CBOW is faster while skip-gram is slower but does a better job of representing infrequent words.

![word2vec image](../images/word2vec.png)

Both CBOW and Skip-Grams are “predictive” embeddings, in that they only take local contexts into account. Word2Vec does not take advantage of global context. FastText, built on Word2Vec by learning vector representations for each word and the charachter n-grams found within each word. The values of the representations are then averaged into one vector at each training step. While this adds a lot of additional computation to pre-training it enables word embeddings to encode sub-word information. 

Another method called GloVe by contrast leverages the same intuition behind the co-occurence matrix used by the traditional distributional embeddings above, but uses neural methods to decompose the co-occurrence matrix into more expressive and non linear word vectors.

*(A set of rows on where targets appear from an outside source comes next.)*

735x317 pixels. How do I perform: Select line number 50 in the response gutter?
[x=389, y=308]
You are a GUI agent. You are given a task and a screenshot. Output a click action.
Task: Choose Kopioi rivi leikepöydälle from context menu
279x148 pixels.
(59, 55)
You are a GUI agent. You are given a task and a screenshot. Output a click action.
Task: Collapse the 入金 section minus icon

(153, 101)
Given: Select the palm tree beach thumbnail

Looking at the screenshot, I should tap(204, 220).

Below we can use the Gensim Api to play with pretrained word2vec, fast text, and glove embeddings to find the most similar pretrained embeddings to the word 'play':


In [None]:
import gensim.downloader as api
w2v = api.load('word2vec-google-news-300')
print(w2v.most_similar('play'))

from gensim.models.wrappers import FastText
fast_text = FastText.load_fasttext_format('wiki.simple')
print(fast_text.most_similar('play'))

glove = api.load("glove-twitter-25")
print(glove.most_similar('play'))


One key limitation of tradition pretrained embedding representaitons such as Word2Vec is the problem of word sense disambigioution. While pretrained embeddings can capture some of the meaning of words in context every possible meaning of a word is encoded into the same embedding. This can cause problems in downstream models since many words such as the word 'play' have different meanings depending on the context they are used in.

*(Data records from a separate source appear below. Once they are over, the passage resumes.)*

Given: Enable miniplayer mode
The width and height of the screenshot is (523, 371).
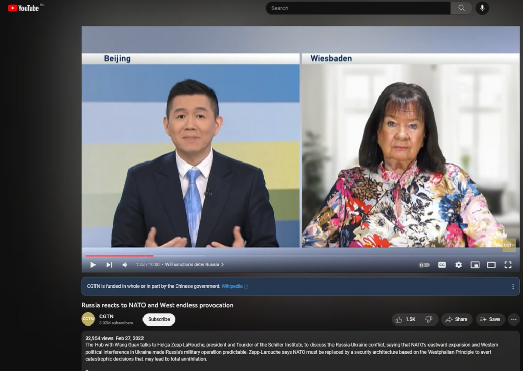Looking at the screenshot, I should (x=474, y=265).
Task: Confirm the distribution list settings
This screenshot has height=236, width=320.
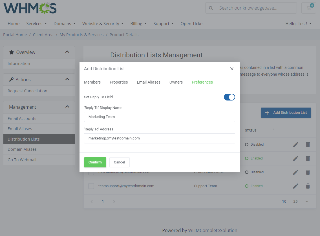Action: coord(95,162)
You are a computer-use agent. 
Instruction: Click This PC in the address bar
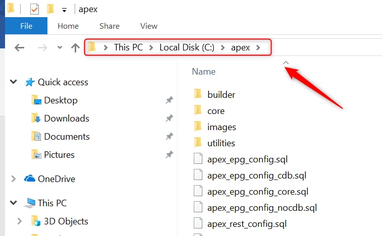pos(128,47)
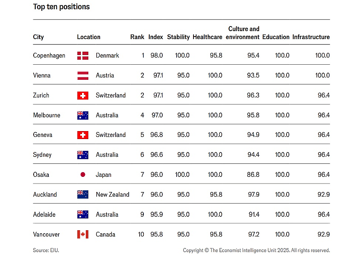Click the Swiss flag in Geneva row
This screenshot has height=255, width=363.
point(82,135)
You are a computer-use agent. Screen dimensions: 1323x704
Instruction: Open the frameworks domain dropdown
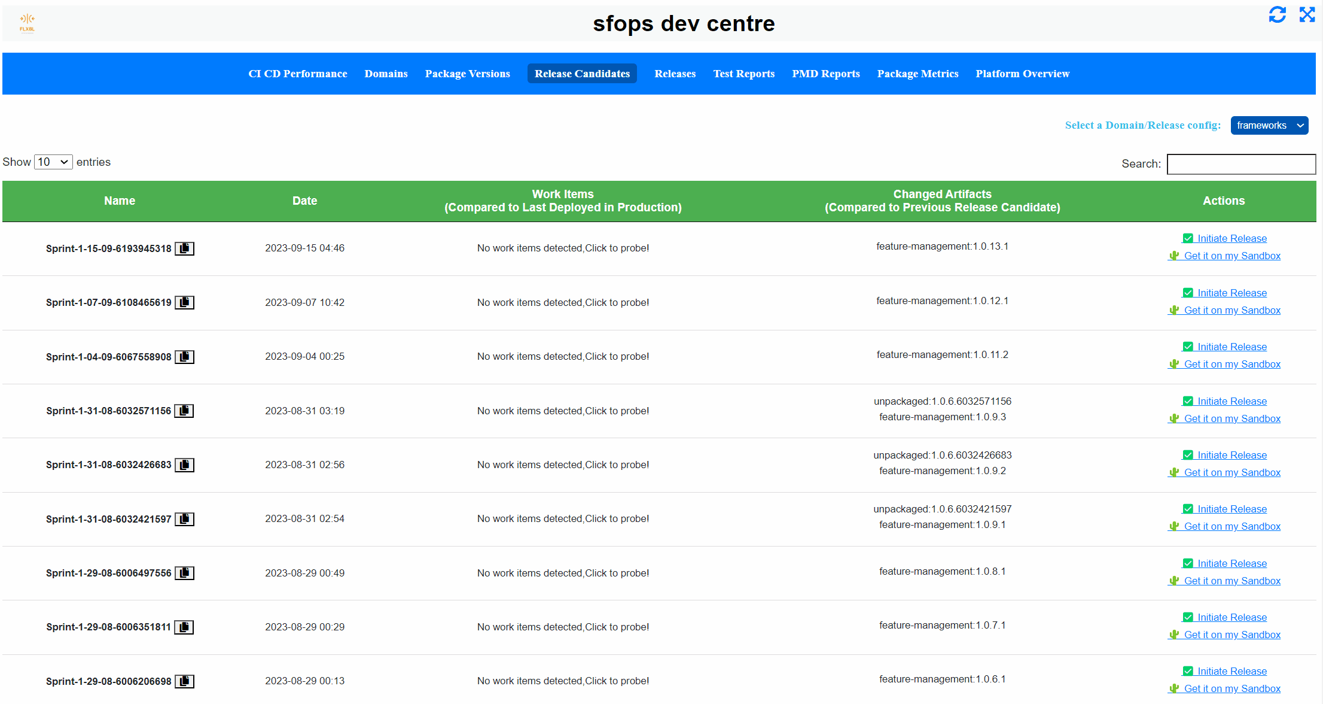(1269, 125)
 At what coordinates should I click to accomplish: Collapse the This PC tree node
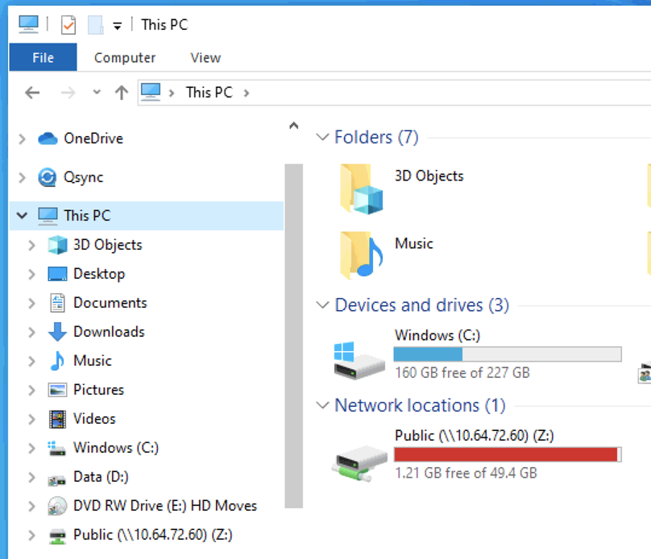(22, 216)
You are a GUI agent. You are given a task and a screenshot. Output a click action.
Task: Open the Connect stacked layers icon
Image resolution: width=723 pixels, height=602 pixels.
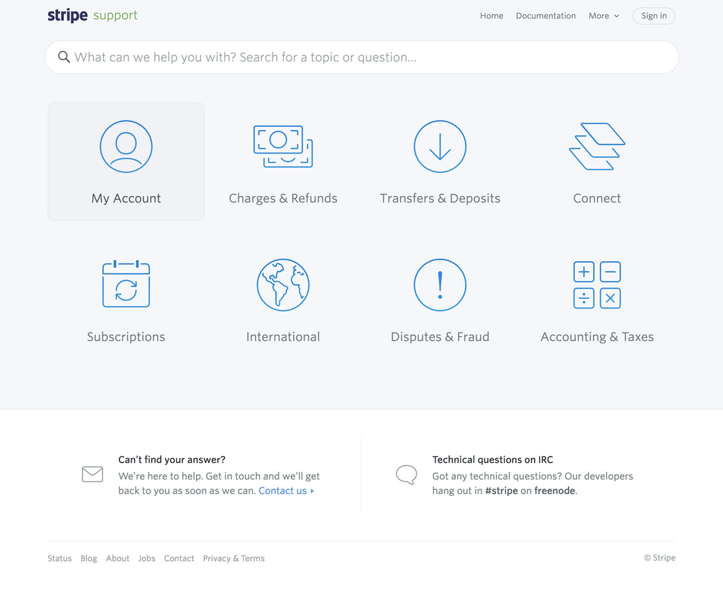[597, 146]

For example word 'play' in the the sentence
- I went to a [play] at the theature.

Does not mean the same thing as the word 'play' in the sentence.
- John wants to [play] with his friends.

The pretrained embeddings above represent both of these meanings of the word 'play' in the same embedding. Contextual embeddings ,methods were developed to address this challenge of disambigutation and contributed to the massive leap forward in natrual language processing applications. 



## Contextual Embeddings

To address challenges of word sense disambigution a new method of pretraining models on large amounts of data and using the pre-trained models to generate contextual embeddings was spearheaded with the advent of models such as ULMFiT, ELMO and Later BERT.

![elmo](images/elmo.png)

Below we will look at Spacy's transformer api to play with contextual embeddings.


In [None]:
!pip install spacy-transformers
!python -m spacy download "en_trf_bertbaseuncased_lg"

import spacy

nlp = spacy.load("en_trf_bertbaseuncased_lg")
doc1 = nlp("I went to a play.")
doc2 = nlp("John wants to play a game.")
doc3 = nlp("John went to a show.")


print("Similarity between the two words 'play' in doc1 and doc2:", doc1[4].similarity(doc2[3]))
print("Similarity between doc1 'play' and doc3 'show':", doc1[4].similarity(doc3[4]))
print("Similarity between doc2 'play' and doc3 'show':", doc2[3].similarity(doc3[4]))

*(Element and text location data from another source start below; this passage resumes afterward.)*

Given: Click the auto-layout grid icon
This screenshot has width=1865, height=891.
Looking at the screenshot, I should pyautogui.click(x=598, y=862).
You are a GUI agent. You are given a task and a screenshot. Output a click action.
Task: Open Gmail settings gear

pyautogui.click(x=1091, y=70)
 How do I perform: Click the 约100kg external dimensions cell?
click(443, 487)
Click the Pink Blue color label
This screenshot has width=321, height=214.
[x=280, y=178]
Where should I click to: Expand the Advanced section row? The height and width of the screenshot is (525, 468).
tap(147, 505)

ULMFit and ELMo were models that generates embedding for a word based on the context it appears thus generating slightly different embeddings for each of its occurrence and thus alowing a downstream model to better disambiguate between the correct sense of a given word such as 'play'. On in it’s release it enabled near instant state of the art results in many downstream tasks, including tasks such as co-reference were previously not as viable for practical usage in nlp.

This was coined as the ImageNet moment of NLP more recent transfomer based models such as BERT capitalize on the development of BERT using attention transformers instead of bi-directonal RNNs to encode context. If you are unfamiliar with terms such as Transformers and RNNs do not worry in the next module we will walk through the progression of NLP models culminiating in the advent of current state of the models in NLP with PyTorch.